Finding an alternative for a metal alloy automotive part

Many companies consider replacement materials for a metal during product design or re-design as they seek to meet lightweighting and cost-reduction objectives. In this case study, Granta has investigated replacing a metal alloy from the more than 3,500 alternatives in the MaterialUniverse.

Granta took a typical example of a manufacturer seeking a lighter, cheaper alternative for an automotive cross-beam – it is made from a cast aluminium alloy, bolted to the vehicle's underside, and its length and section shape are fixed. Any alternative material is subject to these constraints, it must have adequate stiffness (>12GPa) to support some of the gearbox weight, it must perform in a given temperature range (-40C to 100C) and be resistant to salt water, oil and fuel – and it must be suitable for near-net-shape volume production. There is some freedom to increase the part’s cross-section if a lower-strength material is selected.

In the CES Selector software, we began by considering every material n the MaterialUniverse – metals, alloys, hybrids and polymers.

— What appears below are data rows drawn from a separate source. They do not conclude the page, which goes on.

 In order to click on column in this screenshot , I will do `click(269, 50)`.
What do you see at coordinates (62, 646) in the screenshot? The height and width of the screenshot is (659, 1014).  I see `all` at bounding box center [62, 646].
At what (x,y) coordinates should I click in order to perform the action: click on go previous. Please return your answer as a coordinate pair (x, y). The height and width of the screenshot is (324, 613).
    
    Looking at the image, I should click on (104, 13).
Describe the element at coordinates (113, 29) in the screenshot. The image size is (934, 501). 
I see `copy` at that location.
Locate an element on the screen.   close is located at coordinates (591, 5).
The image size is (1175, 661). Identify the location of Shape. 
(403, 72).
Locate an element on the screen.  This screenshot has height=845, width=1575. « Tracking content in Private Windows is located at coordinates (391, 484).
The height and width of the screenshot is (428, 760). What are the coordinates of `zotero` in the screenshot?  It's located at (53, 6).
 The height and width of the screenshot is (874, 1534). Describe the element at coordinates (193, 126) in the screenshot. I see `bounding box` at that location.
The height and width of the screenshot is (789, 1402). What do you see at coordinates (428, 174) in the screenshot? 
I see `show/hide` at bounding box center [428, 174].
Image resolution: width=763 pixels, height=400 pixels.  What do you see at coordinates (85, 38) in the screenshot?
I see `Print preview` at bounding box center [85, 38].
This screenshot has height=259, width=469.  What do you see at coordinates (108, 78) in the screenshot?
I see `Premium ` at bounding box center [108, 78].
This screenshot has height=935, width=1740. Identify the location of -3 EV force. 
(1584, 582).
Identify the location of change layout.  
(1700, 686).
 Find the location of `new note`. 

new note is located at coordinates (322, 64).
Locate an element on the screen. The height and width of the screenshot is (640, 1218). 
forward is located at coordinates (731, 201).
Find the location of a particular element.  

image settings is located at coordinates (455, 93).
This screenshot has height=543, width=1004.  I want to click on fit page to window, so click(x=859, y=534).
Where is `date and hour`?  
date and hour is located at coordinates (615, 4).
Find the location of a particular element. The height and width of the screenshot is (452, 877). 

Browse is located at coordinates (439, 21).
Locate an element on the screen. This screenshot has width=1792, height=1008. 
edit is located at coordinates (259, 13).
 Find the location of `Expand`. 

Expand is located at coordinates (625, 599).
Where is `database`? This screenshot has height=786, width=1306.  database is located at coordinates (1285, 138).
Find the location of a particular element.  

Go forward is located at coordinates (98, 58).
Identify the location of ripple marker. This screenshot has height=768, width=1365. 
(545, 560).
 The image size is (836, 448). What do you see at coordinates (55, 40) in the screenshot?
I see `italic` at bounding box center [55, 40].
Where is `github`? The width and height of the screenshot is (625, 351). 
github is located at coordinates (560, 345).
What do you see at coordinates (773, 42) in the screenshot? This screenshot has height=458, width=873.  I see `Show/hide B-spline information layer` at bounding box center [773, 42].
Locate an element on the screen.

By applying the design constraints and limiting the production method to casting or injection moulding, we reduced the potential replacement materials to around 500. We used the CES Selector charting functions to plot mass per unit of strength versus cost per unit of strength and this showed potential alternatives including stainless steel and a range of polymers.

Chart 1

The chart above, which has the existing cast aluminium alloy as a reference, shows that a glass-fiber-filled polymer would be around 40% lighter and 20% cheaper – significant improvements that we can be confident merit further investigation. Early identification of an alternative material offers opportunities to reduce development costs and risks, and increase the likelihood of project success.